Guy Debord (1931-1994) est toujours présenté comme un écrivain, théoricien, cinéaste, poète et révolutionnaire français. Rien n’est faux dans ce descriptif, mais tout est insuffisant si l’on ne précise pas qu’il fonde l’Internationale situationniste, un mouvement poétique et politique destiné à rassembler ceux qui veulent combattre le devenir marchandise des arts et de la culture. Ceci en s’appuyant notamment sur Dada, le Lettrisme qu’il critique, et le peintre danois Asger Jorn. D’ailleurs, une bonne part de ce qui est souvent retenu de la pensée de Guy Debord, dispensée dans La Société du spectacle [Debord, 1967] – ouvrage rédigé sous forme de 221 thèses et publié en 1967, puis réédité constamment –, relève du malentendu. Notamment ce qui a trait à la question du public des arts et de la culture. D’ailleurs, du « public », l’auteur ne fait pas véritablement une catégorie de sa théorie critique, comme cela peut s’observer à la lecture d’un ouvrage dans lequel le terme n’est pas utilisé au sens où nous l’entendons ici. Cela résulte du fait qu’il formule la question autrement.

 

De toute manière, lorsque Guy Debord parle du « spectacle », il ne fait pas non plus allusion à la sphère des spectacles qui ne distingue qu’une partie de la société. Ce terme spectacle renvoie à une inquiétude à l’égard de la « forme politique générale du rapport social » (Thèse 4), décrite dans la Thèse 1 : « Toute la vie des sociétés dans lesquelles règnent les conditions modernes de production s’annonce comme une immense accumulation de spectacles ». Par là, il faut entendre que « tout ce qui était directement vécu s’est éloigné dans une représentation ». Ce que veut signifier « spectacle », c’est une opposition constitutive de la société moderne qui sépare le monde vécu (soumis à dispersion de l’existence, au morcellement…) et la représentation de ce vécu (sous l’image unifiée de la société offerte à la contemplation) devenue autonome et mensongère. Cette opposition – vécu/représenté – structure le moment historique actuel, celui du « spectaculaire intégré » (Thèse 11).

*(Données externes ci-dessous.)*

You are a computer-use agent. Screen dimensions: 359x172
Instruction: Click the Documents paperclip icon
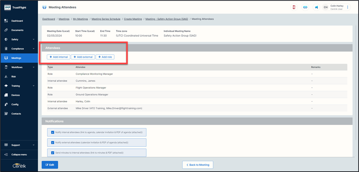[6, 30]
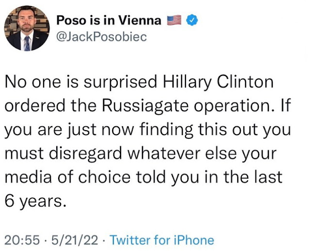Click the phrase "media of choice"
The height and width of the screenshot is (251, 310).
pyautogui.click(x=72, y=178)
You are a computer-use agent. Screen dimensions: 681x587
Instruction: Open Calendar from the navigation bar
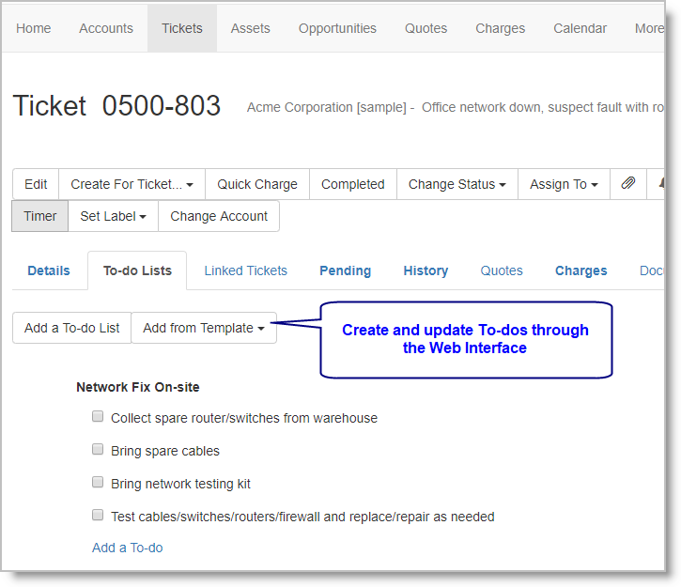[580, 28]
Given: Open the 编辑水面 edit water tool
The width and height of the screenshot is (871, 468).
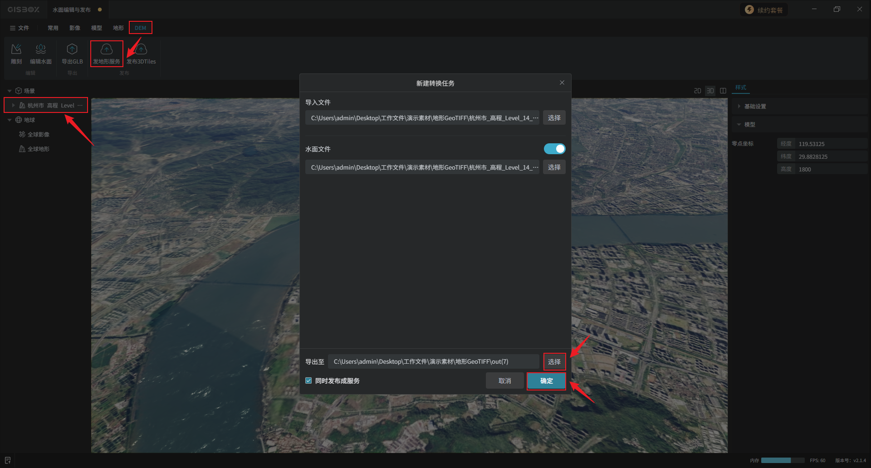Looking at the screenshot, I should (41, 49).
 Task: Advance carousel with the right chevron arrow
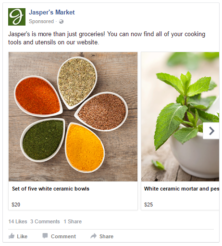click(x=211, y=131)
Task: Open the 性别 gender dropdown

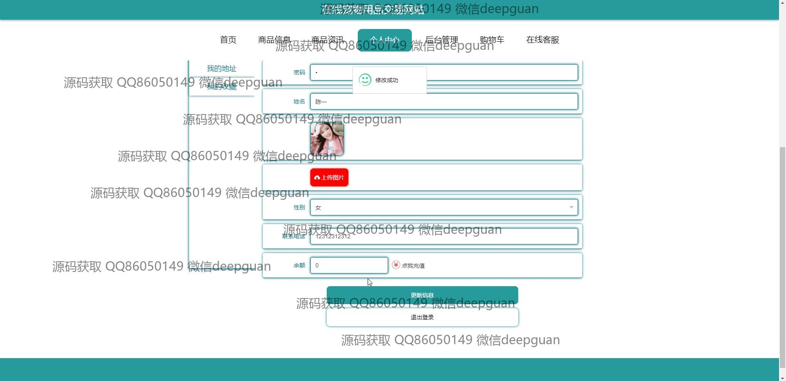Action: pos(444,207)
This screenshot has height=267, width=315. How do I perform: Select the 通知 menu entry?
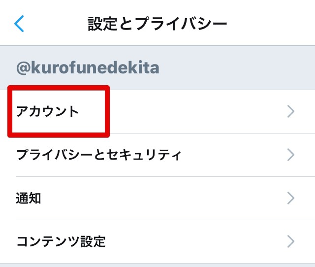29,199
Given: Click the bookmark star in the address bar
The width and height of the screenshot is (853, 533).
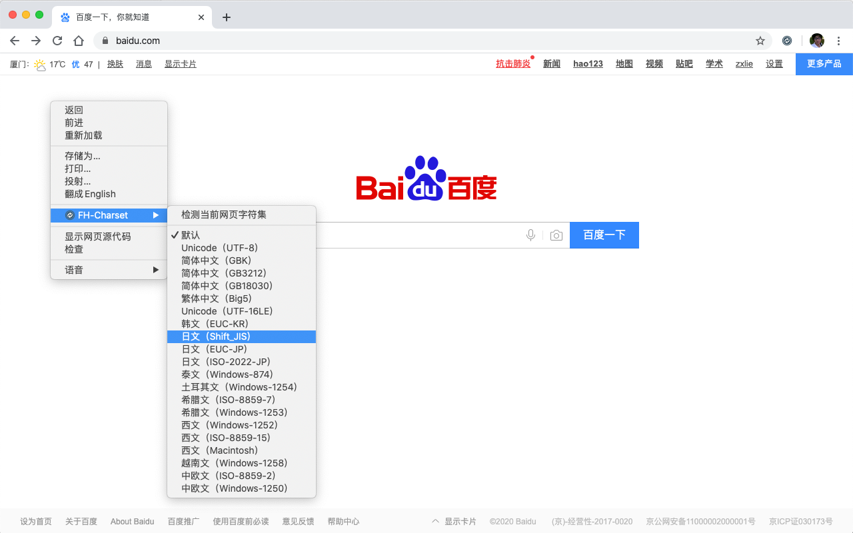Looking at the screenshot, I should pyautogui.click(x=760, y=41).
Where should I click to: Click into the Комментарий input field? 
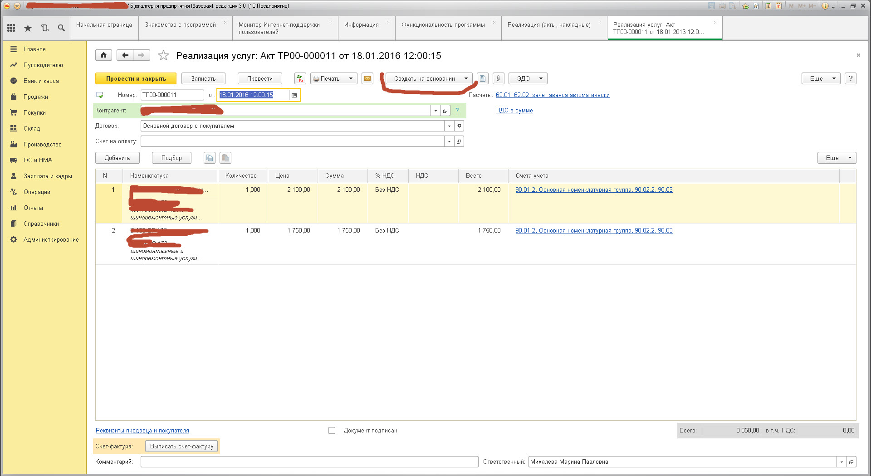coord(309,461)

Que les spectacles – ceux des médias, les œuvres d’art et les ouvrages spectaculaires, ainsi que les foules appelées à ces spectacles – en relèvent aussi n’est pas exclu. Mais ces formes particulières – « information ou propagande, publicité ou consommation directe de divertissements » (Thèse 6) – médiatisent le rapport social du spectacle par des images, les spectacles, et le décorent en quelque sorte. Ce qui intéresse l’auteur tient à quelque chose de nodal : « La société qui repose sur l’industrie moderne n’est pas fortuitement ou superficiellement spectaculaire, elle est fondamentalement spectacliste » (Thèse 14).

 

 

Un capitalisme spectacliste

Cette référence au « spectacle » permet à Guy Debord de penser les différentes phases du capitalisme. La première – la phase primitive de l’accumulation capitaliste (Thèse 43) – imposait la domination de l’économie sur la vie sociale. Elle a fait subir aux humains une dégradation de leur existence, passée de l’être à l’avoir (Thèse 17). Le travailleur est séparé de son produit (l’inspiration de Karl Marx est reconnue ; le propos renvoie à la notion de fétichisme de la marchandise, Thèse 36), le monde est prolétarisé. La phase présente du capitalisme, la seconde, modifie la nature de la domination. L’avoir se dissout dans le paraître. C’est ce que développent les 221 thèses, dont la 58e proclame : « La racine du spectacle est dans le terrain de l’économie devenue abondante, et c’est de là que viennent les fruits qui tendent finalement à dominer le marché spectaculaire ». Guy Debord parle bien de la marchandise et de la liberté formelle dispensée par les pouvoirs, avant de parler de l’humain devenant spectateur (dans la sphère culturelle). Il vise la pratique unifiée de l’organisation consensuelle du marché mondial et la transformation des perceptions du monde concomitante [Achcar, 2002]. En un mot, la « société du spectacle » déploie une police généralisée – la police qui discipline et aliène en indiquant le permis, mais en masquant le possible (Thèse 25) : l’économie de la marchandise, l’usine exploiteuse, etc.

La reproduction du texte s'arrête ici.